Contrast that with what I've seen from brands approaching AI backward. They optimize first, position later. They A/B test messaging before they've agreed on what they actually believe. They ask AI to find their voice because they haven't found it themselves. And then they're shocked when the output feels like everyone else's—because the input was vague to begin with.
The Most Expensive Mistake in AI Marketing
It's not a bad algorithm or a weak model. It's automating a message nobody cares about in the first place. You can scale that infinitely and still get zero traction. You can spend six figures on AI-driven content personalization and still fail because the underlying brand promise isn't credible or distinctive.
I worked with Penfolds in the US market. They had heritage, provenance, real brand truth—but it was buried under generic wine marketing language. Nobody knew why Penfolds mattered. So we excavated first. We positioned them correctly. Then, once we knew what the brand actually stood for and why it mattered to the specific audience we'd identified, we built campaigns that AI could amplify. The scale that followed—115% YoY sales increase in our first year—didn't come from better automation. It came from better positioning.
Bhang taught me something similar. Their original positioning was "wellness"—soft, vague, borrowed from every other cannabis-adjacent brand in the category. AI would have just scaled that weakness. Only after we repositioned to "permission" did everything click. Suddenly the brand had a spine. Every campaign, every piece of copy, every experience could pull from that truth. Month one of the new positioning: 48% volume increase. Not because we got a better AI model. Because we got better strategy first.
Why Phase Order Matters
My methodology is called Excavate, Distill, Amplify, AI-Optimize for a reason. AI is phase four, not phase one. You can't AI-Optimize what isn't Excavated (what do you actually stand for?), Distilled (what does that look like in the market?), or Amplified (how do we prove it works before scaling it?). Reverse that order and you're using technology to automate failure.
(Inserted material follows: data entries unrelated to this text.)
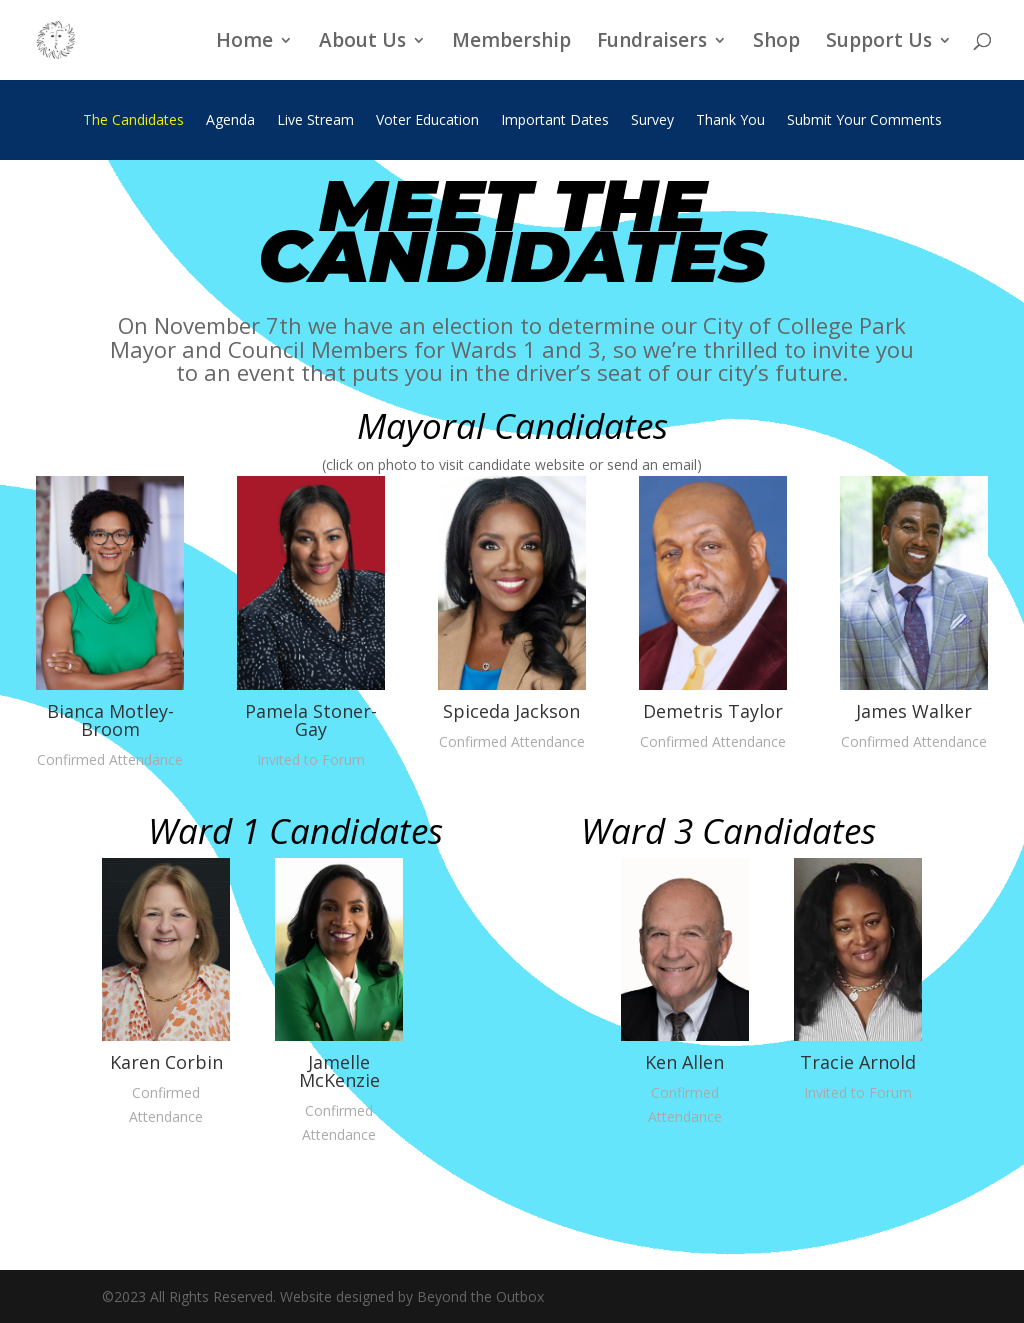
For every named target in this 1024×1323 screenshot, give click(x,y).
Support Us (879, 43)
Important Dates (555, 121)
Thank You (730, 121)
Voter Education (427, 121)
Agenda (230, 121)
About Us (362, 43)
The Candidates (133, 121)
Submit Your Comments (864, 121)
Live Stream (315, 121)
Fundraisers (652, 43)
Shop (776, 43)
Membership (511, 43)
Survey (652, 121)
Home (244, 43)
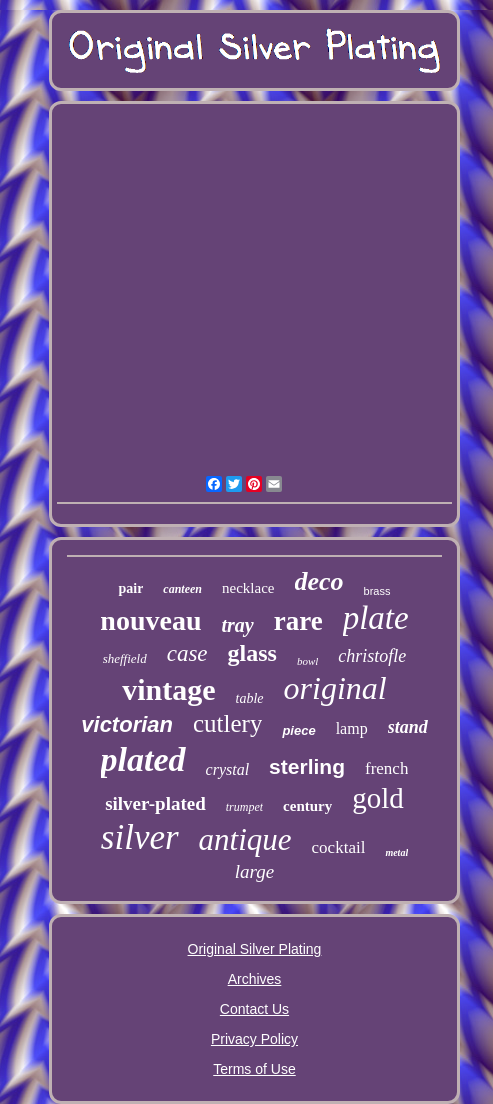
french (386, 768)
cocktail (339, 847)
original (335, 688)
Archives (255, 979)
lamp (352, 728)
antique (245, 839)
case (187, 653)
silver (140, 837)
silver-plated (155, 803)
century (307, 806)
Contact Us (254, 1009)
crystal (228, 769)
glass (252, 653)
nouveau (150, 620)
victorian (127, 724)
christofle (372, 656)
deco (319, 581)
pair (130, 588)
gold (378, 798)
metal (396, 852)
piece (298, 730)
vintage (168, 689)
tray (237, 625)
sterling (307, 766)
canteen (182, 589)
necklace (248, 588)
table (250, 698)
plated (143, 759)
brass (377, 591)
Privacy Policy (254, 1039)
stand (408, 727)
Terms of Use (254, 1069)
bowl (307, 661)
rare (298, 621)
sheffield (125, 658)
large (254, 871)
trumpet (244, 807)
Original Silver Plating (255, 949)
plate (376, 618)
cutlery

The brands winning with AI already did the hard positioning work first—or they did it alongside their AI adoption. They know who they're talking to, what they actually offer that competitors don't, and why that matters to the specific audience they're building for. They use AI to scale campaigns they've already proven work at smaller scale, not to invent strategy at terminal velocity.
The brands losing money on AI skipped the hard part. They built a content engine and hoped the engine would tell them what to believe in. That's not how it works. The engine reflects what you feed it. If you feed it strategy, you get strategic scale. If you feed it hoping, you get hope at scale—which is just noise with more budget behind it.
The Real Advantage of AI in Strategy
AI doesn't replace the hard work of positioning. It does something more useful: it exposes when you haven't done that work. It makes unclear strategy visible faster than traditional marketing ever could. A vague brand voice that might have taken six months to fail in traditional media fails in two weeks with AI because the engine is scaling it across so many variations and channels that the weakness becomes impossible to miss.
That's actually helpful information. It's a faster feedback loop on whether your brand foundation is solid. Use it. If your positioning is weak, find out now—before you pour serious money into scale. Fix the positioning. Then bring AI in to amplify what actually works.
The technology is neutral. The strategy is everything. And AI is just making that clearer than we've ever been able to prove it before.